::: Source text :::

Background information
- Origin: Szczecin, Poland
- Genres: Folk
- Years active: 2017–present
- Label: Universal Music Poland
- Members: Dominika Siepka Patrycja Nowicka Tulia Biczak
- Past members: Joanna Sinkiewicz

= Tulia (band) =

Polish band

Tulia is a Polish folk music group. The band was formed in 2017, in Szczecin, Poland. There are three singers in the band: Dominika Siepka, Patrycja Nowicka and Tulia Biczak, whose name was chosen as the name of the band. They received major attention in Poland in 2017, after sharing a cover of Depeche Mode's song "Enjoy the Silence" on YouTube.

The group use the white voice singing technique.

== Career ==
In 2017 they recorded and uploaded their own version of Enjoy the Silence by Depeche Mode which in the same month was published on the band's fanpage. In November 2017, in Szczecin, Tulia band was officially formed.

::: Dataset rows :::

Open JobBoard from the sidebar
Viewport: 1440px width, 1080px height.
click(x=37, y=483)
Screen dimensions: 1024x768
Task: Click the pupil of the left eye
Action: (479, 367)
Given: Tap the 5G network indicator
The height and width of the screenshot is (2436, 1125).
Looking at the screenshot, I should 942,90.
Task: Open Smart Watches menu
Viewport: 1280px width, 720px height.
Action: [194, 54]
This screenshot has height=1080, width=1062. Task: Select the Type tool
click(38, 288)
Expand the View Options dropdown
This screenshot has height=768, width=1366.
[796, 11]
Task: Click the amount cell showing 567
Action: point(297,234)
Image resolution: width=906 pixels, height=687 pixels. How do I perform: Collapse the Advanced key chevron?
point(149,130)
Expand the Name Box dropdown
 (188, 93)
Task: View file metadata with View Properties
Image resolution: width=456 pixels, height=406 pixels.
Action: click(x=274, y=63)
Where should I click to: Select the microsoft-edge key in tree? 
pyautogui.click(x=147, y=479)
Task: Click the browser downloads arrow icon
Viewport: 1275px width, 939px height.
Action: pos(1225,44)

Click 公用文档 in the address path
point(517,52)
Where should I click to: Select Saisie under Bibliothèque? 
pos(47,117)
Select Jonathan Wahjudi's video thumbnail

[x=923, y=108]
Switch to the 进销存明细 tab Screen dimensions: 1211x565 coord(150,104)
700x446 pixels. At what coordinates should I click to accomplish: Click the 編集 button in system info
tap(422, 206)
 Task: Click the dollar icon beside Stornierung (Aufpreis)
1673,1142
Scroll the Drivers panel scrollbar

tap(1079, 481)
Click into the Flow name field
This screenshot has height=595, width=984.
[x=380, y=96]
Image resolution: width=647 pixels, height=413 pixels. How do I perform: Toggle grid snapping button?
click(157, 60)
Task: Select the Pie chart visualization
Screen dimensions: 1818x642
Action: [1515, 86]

:::

*Work to do:*
1. Can you transcribe the stretch of the Tulia band text from "Polish band" through "was officially formed."?
2. How would the text about the band Tulia go on from where it stops?

*Replies:*
1.
Polish band

Tulia is a Polish folk music group. The band was formed in 2017, in Szczecin, Poland. There are three singers in the band: Dominika Siepka, Patrycja Nowicka and Tulia Biczak, whose name was chosen as the name of the band. They received major attention in Poland in 2017, after sharing a cover of Depeche Mode's song "Enjoy the Silence" on YouTube.

The group use the white voice singing technique.

== Career ==
In 2017 they recorded and uploaded their own version of Enjoy the Silence by Depeche Mode which in the same month was published on the band's fanpage. In November 2017, in Szczecin, Tulia band was officially formed.

2.
In February 2018, they realised an official video to the song. It scored over 11 million views on YouTube. In the same month they presented a video clip to their cover of "Nieznajomy" by Dawid Podsiadło.

On 25 May 2018, they released their first album, called Tulia and distributed by Universal Music Poland, which includes a number of original songs, as well as covers of Polish and international artists. The album went platinum in Poland, selling more than 30,000 copies from the date of release.

On 9 June 2018, they performed their song "Jeszcze Cię nie ma" at 55. Krajowy Festiwal Piosenki Polskiej w Opolu. They received three statuettes: judges' prize, public's prize and a special prize from ZAiKS.

On 16 November 2018, Tulia (deluxe edition) was released in which their new original songs were added.

== Eurovision Song Contest 2019 ==
On 15 February 2019, it was announced that Tulia had been chosen by Polish public TV broadcaster TVP to represent Poland in the Eurovision Song Contest 2019. The selected song was Fire of Love (Pali się). Before the contest they took part in several promoting parties.

On 14 May 2019, they performed in the first semi-final and placed 11th with 120 points, missing the final by 2 points.

== Members ==
Tulia Białobrzeska (born 16 June 1993) is the oldest member of the band. She studied culture. The group was named after her since it was her idea to cover Enjoy the Silence by Depeche Mode which eventually gained them recognition.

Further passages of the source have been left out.